Fin 1741, son frère cadet, Clemens August, alors à la tête de son propre électorat depuis quinze ans, s’était d’abord rendu dans sa famille en Bavière, à Munich, puis évidemment s’en était allé en grande pompe à son couronnement, à Francfort, emmenant à sa suite pour les festivités quelques membres de sa chapelle, une formation de choix :
* Maximilian Heinrich Autgarden, le violoniste ;
* Nikolaus Anton Graaf, le violoniste ;
* Johann Paul Kiecheler, le violoniste qui fut témoin au mariage de Ludwig
« l’Ancien » ;
* Johann Joseph Magdefrau, le violoncelliste ;
* Anton Raaff, le chanteur (ténor) ;
* Joseph Maria Zudoli, son maître de musique de chambre.
Ces deux derniers avaient déjà suivi leur prince à Munich ; Raaff y étudia quelques temps auprès de Giovanni Battista Ferrandini…

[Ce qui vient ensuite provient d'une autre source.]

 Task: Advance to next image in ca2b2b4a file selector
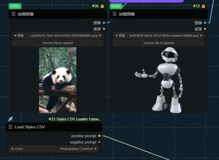click(100, 35)
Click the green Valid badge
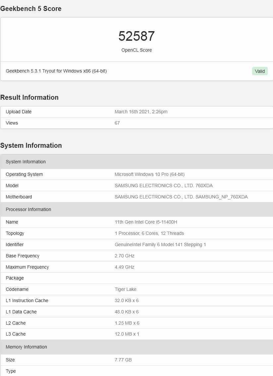 [260, 71]
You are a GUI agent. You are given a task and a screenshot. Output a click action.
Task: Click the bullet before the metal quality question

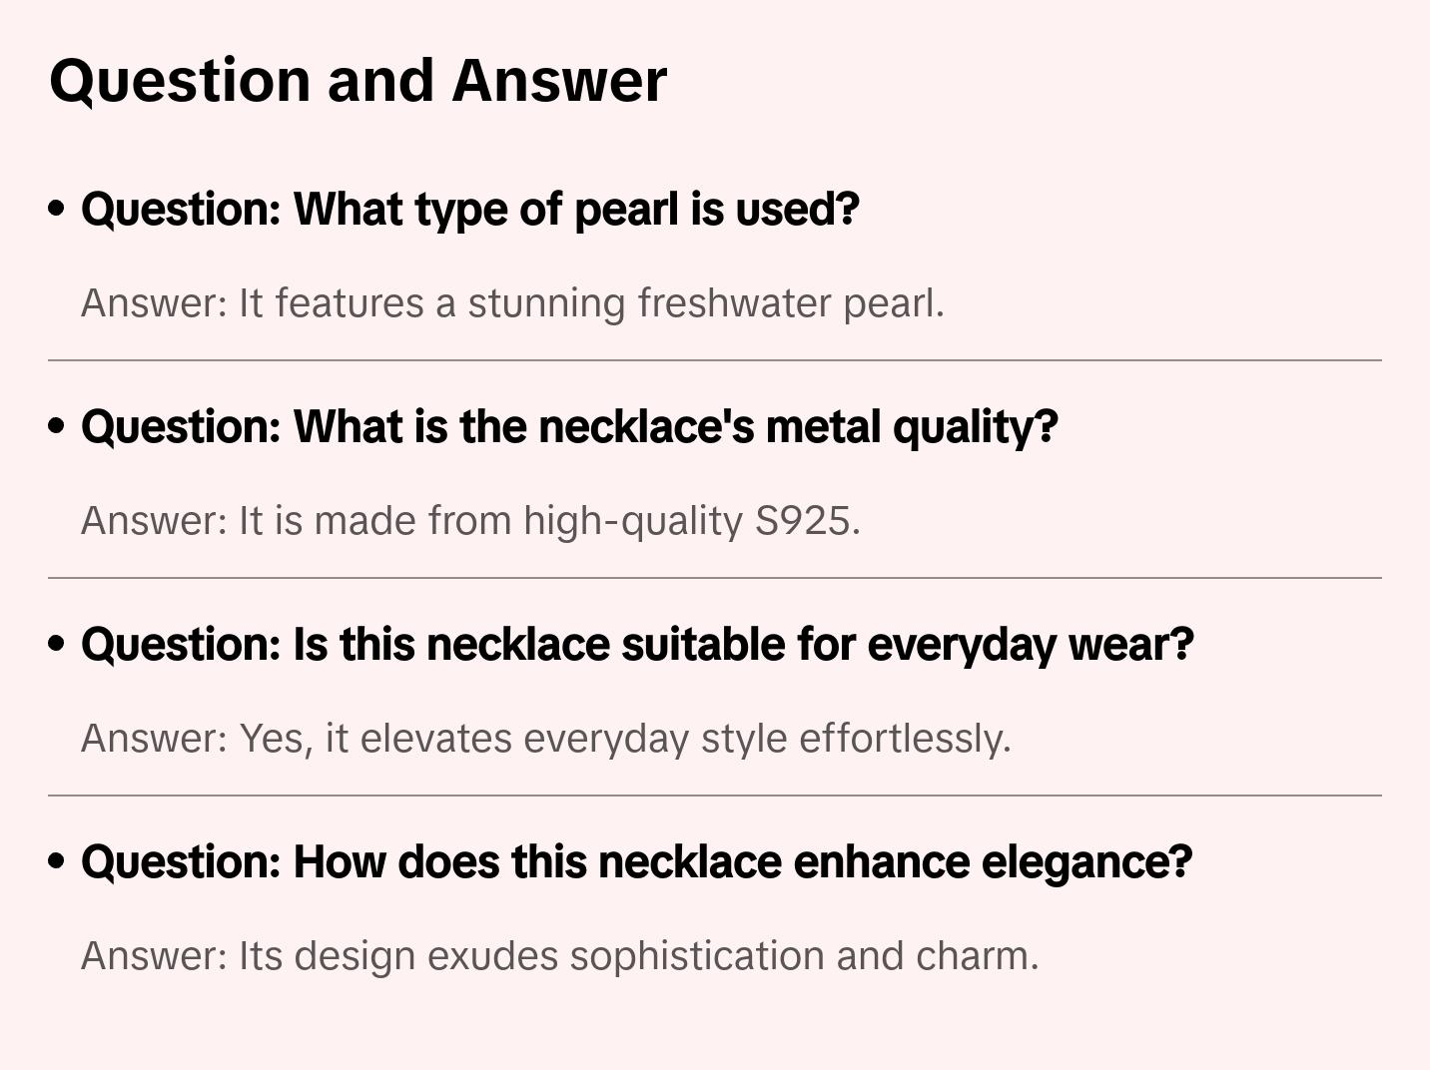point(57,427)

Rester neutre dans cette affaire relevait de la gageure, toutes les familles régnantes ayant peu ou prou des liens de sang. Clemens August s’y était cependant risqué, prudemment, avec un flair de maquignon, soumettant sa neutralité au bon vouloir financier des belligérants et recevant ainsi des sommes considérables de l’Angleterre, de la France, de la Hollande – et de l’Autriche.